### Texto proporcionado
# # # # #

Usted está aquí: miércoles 21 de septiembre de 2005 Opinión Ratzinger en México

Bernardo Barranco V.

Ratzinger en México

Algunos mensajes expresados por el papa Benedicto XVI han causado preocupación y escozor, especialmente entre sectores de la clase política. Nos sorprende más la reacción de diputados, dirigentes de partidos políticos, funcionarios y analistas que los lugares comunes que el papa Ratzinger ha externado sobre la realidad de nuestro país.

# # # # #

### Filas proporcionadas
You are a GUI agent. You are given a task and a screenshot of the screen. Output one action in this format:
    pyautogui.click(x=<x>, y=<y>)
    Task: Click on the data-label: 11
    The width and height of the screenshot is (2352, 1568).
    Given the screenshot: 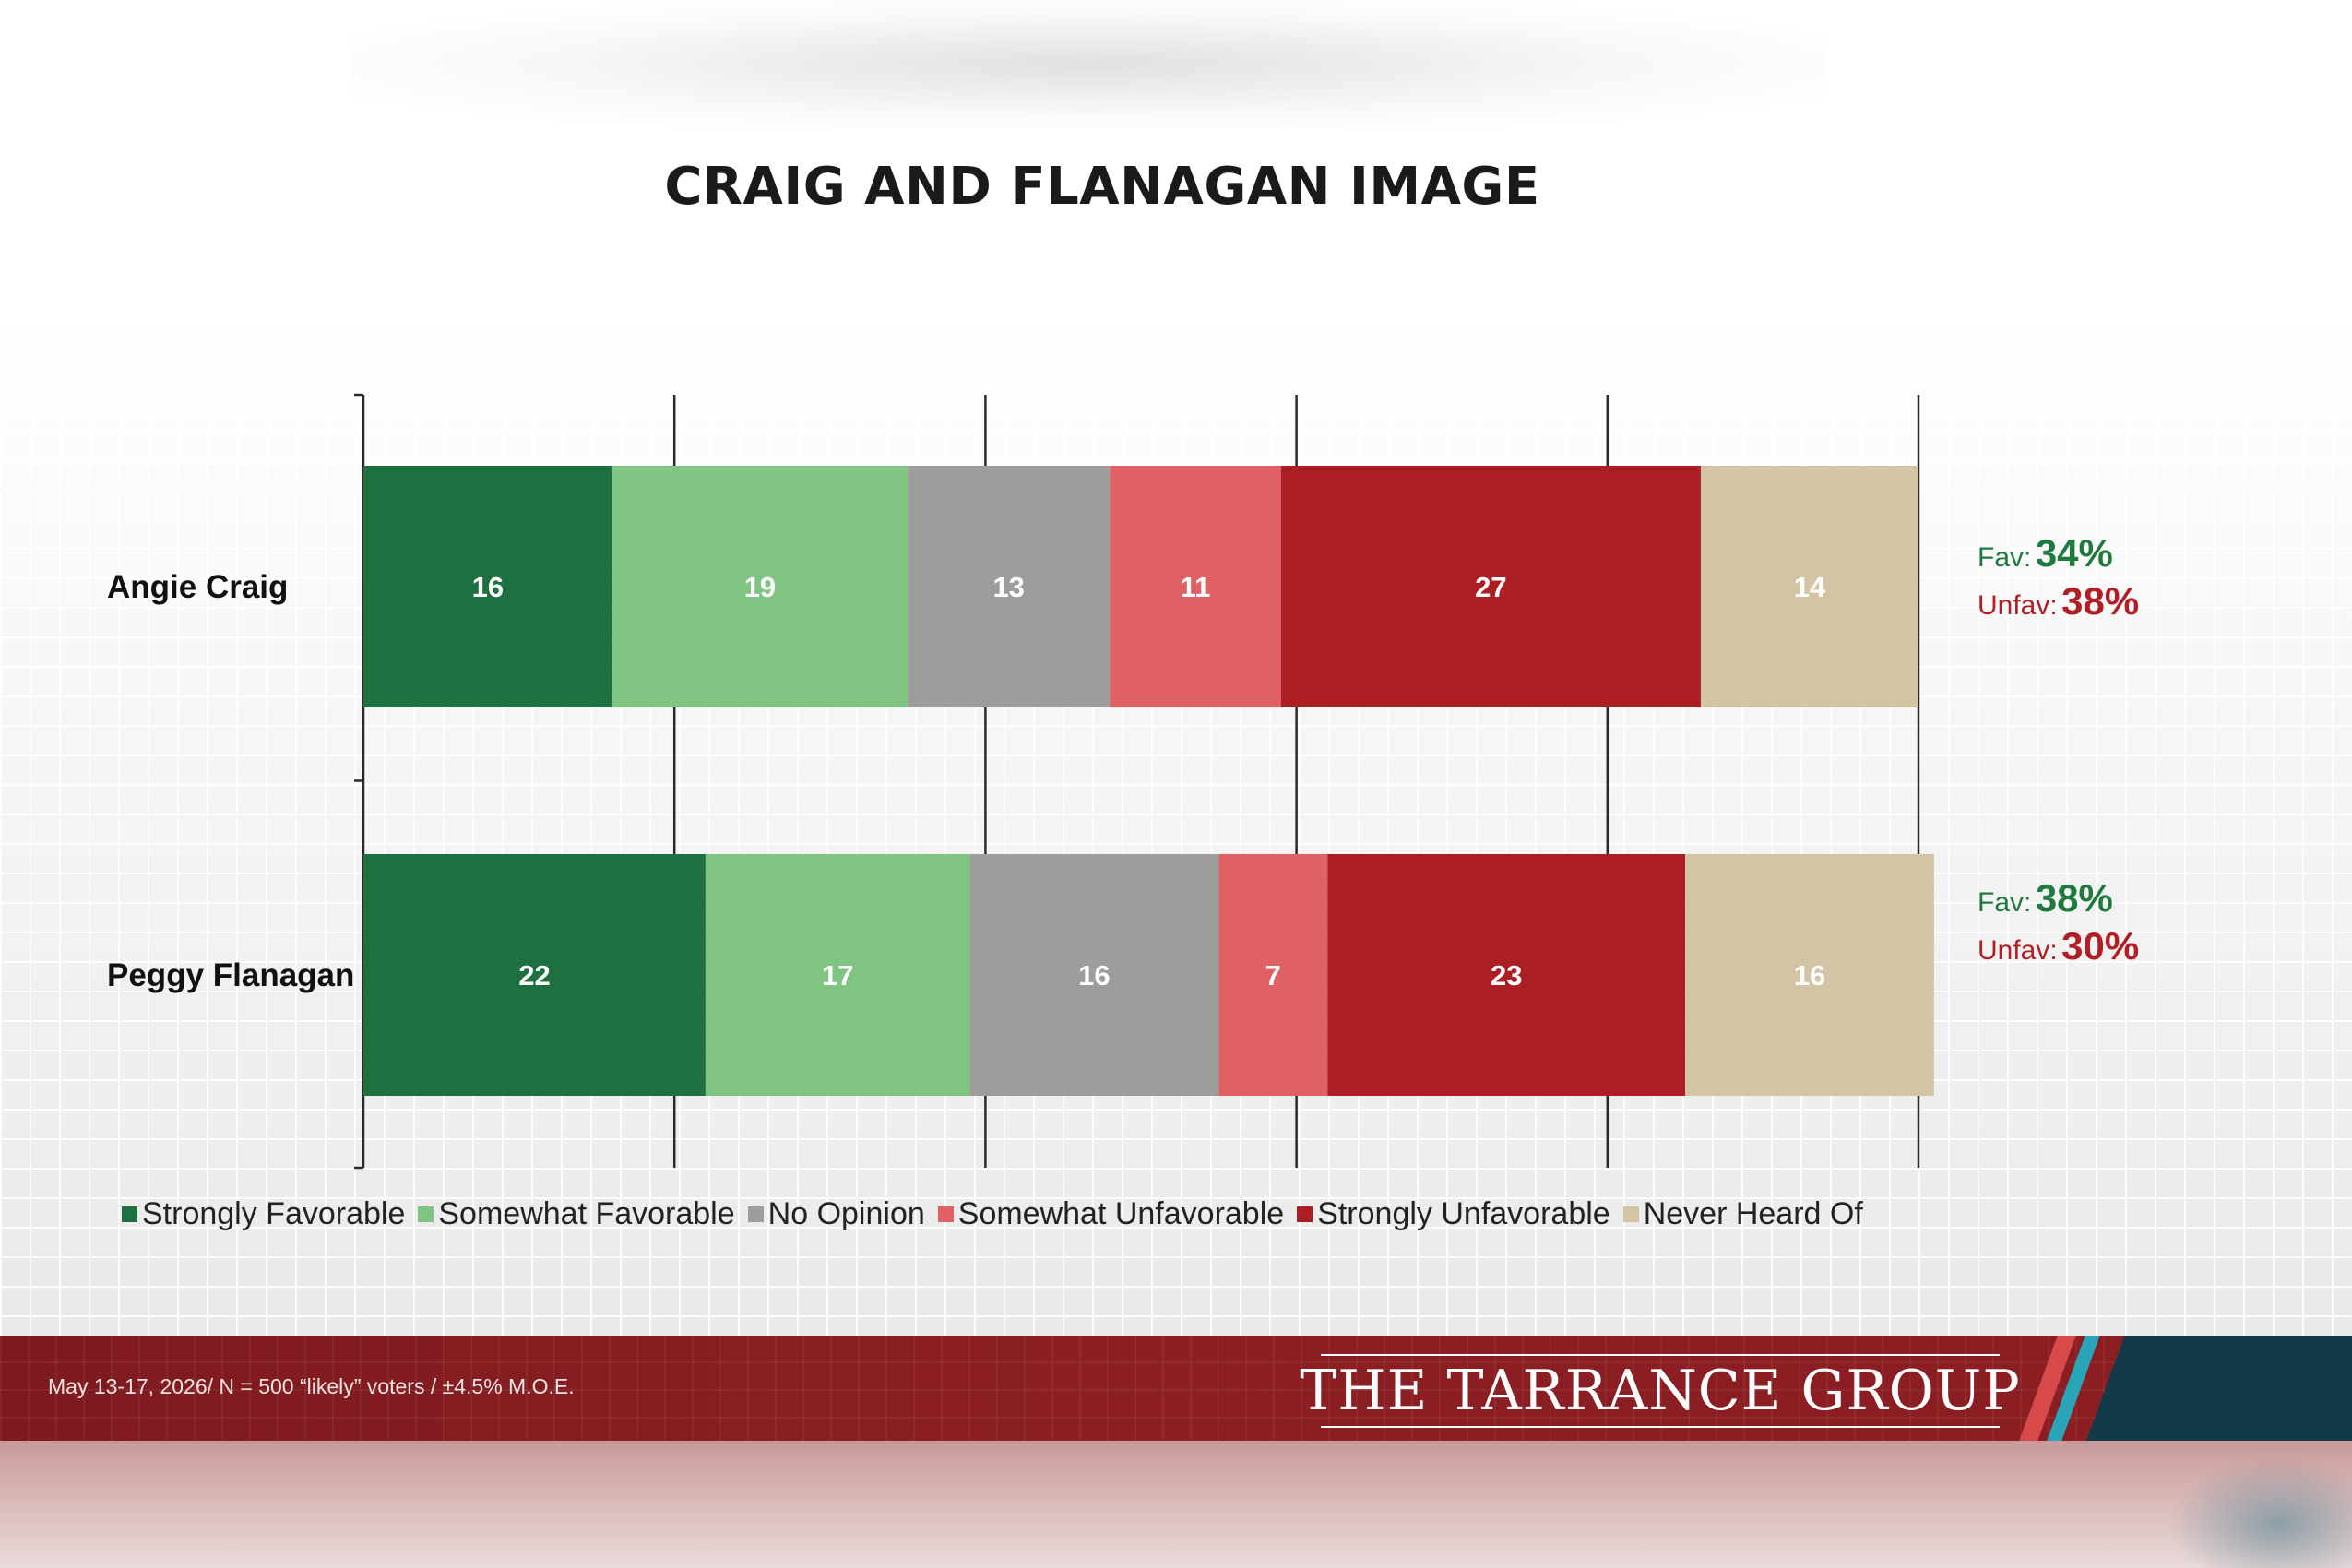 What is the action you would take?
    pyautogui.click(x=1196, y=587)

# # # # #

### Tareas por realizar
1. Según el artículo sobre Ratzinger en México, ¿entre quiénes han causado preocupación y escozor algunos mensajes de Benedicto XVI?
2. Transcribe del artículo sobre Ratzinger en México el pasaje que va desde "Usted está aquí: miércoles" hasta "de nuestro país.", incluida esta última parte.
3. Por favor, escribe la continuación del artículo sobre Ratzinger en México a partir de la última oración que aparece.

### Respuestas por tarea
1. Especialmente entre sectores de la clase política.

2.
Usted está aquí: miércoles 21 de septiembre de 2005 Opinión Ratzinger en México

Bernardo Barranco V.

Ratzinger en México

Algunos mensajes expresados por el papa Benedicto XVI han causado preocupación y escozor, especialmente entre sectores de la clase política. Nos sorprende más la reacción de diputados, dirigentes de partidos políticos, funcionarios y analistas que los lugares comunes que el papa Ratzinger ha externado sobre la realidad de nuestro país.

3.
Que somos un país donde la corrupción, la violencia y la inseguridad han crecido no es ninguna novedad. Pobreza, desigualdad, exclusión, migración, pérdida de valores, gobiernos rebasados, criminalización de la vida son hechos que a diario nos encontramos en los medios de comunicación. No hay primicias mayores ni diagnósticos abusivos. Sin embargo, que lo diga el Papa, incluso de manera tan genérica, desata la indignación y rasgaduras de vestidos de una clase política que refleja no sólo carencia de memoria, sino que se muestra nerviosa e insegura. El problema no es qué se ha dicho, sino quién lo ha dicho. Molesta que el propio obispo de Roma ya ha externado al mundo algunas de nuestras carencias en un clima local políticamente incierto y abochornado. Dichos planteamientos seguramente han sido elaborados por las aportaciones de los propios obispos mexicanos y de la nunciatura, por lo que el Papa refleja o espejea el sentir del propio Episcopado.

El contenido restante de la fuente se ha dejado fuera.